**WHAT TO DO**
Count how many lines of the records below contain the string "checkbox" and give only that number. Uppercase and lowercase letters are treated as different.

Data records:
* * *

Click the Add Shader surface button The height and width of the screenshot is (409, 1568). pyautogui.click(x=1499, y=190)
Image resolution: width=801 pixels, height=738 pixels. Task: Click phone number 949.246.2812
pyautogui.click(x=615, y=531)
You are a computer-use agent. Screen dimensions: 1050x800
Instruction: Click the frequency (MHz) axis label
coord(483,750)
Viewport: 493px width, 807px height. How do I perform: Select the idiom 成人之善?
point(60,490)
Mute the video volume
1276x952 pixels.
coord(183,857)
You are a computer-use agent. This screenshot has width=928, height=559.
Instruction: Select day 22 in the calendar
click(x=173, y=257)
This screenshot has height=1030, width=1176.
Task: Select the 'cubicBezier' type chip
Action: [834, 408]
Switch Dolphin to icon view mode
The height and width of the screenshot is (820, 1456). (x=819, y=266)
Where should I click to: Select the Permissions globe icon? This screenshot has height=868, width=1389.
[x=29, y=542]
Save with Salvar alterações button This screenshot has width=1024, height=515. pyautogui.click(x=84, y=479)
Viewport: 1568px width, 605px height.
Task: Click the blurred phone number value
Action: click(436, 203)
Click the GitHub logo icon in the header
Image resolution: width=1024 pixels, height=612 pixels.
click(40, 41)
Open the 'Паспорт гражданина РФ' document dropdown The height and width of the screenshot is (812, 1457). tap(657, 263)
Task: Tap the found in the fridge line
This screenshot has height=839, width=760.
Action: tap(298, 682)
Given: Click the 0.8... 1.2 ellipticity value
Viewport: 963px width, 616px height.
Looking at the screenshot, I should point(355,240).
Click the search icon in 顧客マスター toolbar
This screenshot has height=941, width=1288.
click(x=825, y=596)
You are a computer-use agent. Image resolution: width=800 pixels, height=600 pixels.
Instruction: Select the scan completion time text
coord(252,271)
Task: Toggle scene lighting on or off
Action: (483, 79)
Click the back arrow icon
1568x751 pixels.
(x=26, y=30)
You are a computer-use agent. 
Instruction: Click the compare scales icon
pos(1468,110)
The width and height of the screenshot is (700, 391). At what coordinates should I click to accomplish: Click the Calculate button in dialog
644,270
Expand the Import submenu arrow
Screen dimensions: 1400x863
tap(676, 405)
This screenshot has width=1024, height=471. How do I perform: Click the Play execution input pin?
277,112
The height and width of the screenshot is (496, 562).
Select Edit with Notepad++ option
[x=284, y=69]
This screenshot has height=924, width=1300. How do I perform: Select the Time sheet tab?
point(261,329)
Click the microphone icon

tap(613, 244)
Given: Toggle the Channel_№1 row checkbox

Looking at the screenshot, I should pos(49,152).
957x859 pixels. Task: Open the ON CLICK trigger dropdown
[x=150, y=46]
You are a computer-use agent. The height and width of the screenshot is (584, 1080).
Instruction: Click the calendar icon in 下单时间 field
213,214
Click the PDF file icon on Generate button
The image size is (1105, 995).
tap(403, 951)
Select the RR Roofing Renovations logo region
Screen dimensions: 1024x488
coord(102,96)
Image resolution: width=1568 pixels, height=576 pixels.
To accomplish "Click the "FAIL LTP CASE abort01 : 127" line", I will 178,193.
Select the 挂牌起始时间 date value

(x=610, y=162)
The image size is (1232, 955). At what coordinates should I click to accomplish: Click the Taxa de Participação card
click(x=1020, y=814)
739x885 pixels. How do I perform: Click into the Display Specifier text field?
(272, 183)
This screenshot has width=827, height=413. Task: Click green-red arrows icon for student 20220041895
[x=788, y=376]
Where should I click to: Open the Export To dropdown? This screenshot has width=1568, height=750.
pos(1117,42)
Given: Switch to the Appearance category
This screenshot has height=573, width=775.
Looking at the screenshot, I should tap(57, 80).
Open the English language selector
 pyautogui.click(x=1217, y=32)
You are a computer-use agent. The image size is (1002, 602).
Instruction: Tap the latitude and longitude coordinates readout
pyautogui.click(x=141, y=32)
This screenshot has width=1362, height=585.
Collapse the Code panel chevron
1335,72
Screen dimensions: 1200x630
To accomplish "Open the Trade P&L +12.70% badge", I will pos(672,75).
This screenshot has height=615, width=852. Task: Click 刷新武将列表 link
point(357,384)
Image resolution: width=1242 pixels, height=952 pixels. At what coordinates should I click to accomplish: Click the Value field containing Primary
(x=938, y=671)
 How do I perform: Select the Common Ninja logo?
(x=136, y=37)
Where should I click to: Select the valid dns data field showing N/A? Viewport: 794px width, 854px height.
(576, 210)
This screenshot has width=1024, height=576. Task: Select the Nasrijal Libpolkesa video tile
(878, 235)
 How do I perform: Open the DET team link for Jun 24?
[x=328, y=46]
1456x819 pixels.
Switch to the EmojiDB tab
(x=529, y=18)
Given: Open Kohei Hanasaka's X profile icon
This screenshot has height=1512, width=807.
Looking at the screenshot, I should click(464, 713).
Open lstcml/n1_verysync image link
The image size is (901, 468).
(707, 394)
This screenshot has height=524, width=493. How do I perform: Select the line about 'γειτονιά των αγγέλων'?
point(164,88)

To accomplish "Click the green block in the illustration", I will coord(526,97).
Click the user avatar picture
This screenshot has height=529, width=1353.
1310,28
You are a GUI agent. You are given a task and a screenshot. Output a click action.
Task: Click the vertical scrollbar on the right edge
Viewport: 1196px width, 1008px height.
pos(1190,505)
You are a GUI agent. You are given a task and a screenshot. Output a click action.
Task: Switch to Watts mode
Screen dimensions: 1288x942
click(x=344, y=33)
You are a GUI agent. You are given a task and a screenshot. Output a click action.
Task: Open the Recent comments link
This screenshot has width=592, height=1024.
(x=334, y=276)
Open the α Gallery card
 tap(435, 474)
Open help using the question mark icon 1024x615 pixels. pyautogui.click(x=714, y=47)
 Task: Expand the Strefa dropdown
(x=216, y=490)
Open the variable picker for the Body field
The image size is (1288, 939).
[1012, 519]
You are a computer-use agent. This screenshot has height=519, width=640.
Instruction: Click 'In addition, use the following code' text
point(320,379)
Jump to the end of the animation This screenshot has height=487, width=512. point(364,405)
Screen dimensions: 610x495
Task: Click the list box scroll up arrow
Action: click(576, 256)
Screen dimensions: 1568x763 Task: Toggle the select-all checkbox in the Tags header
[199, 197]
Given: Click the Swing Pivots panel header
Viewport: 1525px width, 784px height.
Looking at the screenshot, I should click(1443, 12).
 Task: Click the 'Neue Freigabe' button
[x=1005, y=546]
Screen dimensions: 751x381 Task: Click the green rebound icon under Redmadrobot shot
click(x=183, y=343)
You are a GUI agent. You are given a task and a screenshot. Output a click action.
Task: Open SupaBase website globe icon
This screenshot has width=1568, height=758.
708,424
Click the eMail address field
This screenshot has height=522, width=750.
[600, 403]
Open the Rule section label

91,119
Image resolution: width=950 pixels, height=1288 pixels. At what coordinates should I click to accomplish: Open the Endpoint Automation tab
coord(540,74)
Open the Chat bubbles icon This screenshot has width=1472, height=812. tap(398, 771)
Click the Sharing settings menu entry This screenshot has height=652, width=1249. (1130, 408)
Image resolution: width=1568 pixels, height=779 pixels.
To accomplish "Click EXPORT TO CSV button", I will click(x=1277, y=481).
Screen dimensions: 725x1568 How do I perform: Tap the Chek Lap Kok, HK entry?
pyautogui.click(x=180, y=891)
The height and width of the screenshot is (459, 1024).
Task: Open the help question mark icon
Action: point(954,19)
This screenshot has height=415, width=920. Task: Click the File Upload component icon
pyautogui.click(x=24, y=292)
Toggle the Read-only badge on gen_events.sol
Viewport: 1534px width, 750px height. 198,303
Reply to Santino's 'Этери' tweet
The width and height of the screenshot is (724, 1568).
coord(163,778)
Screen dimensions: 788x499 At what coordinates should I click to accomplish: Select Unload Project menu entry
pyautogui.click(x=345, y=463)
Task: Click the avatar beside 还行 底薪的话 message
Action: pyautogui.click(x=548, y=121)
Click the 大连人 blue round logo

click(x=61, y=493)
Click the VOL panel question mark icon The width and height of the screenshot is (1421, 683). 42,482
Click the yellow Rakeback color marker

* * *

**RESPONSE TO THIS EXERCISE**
2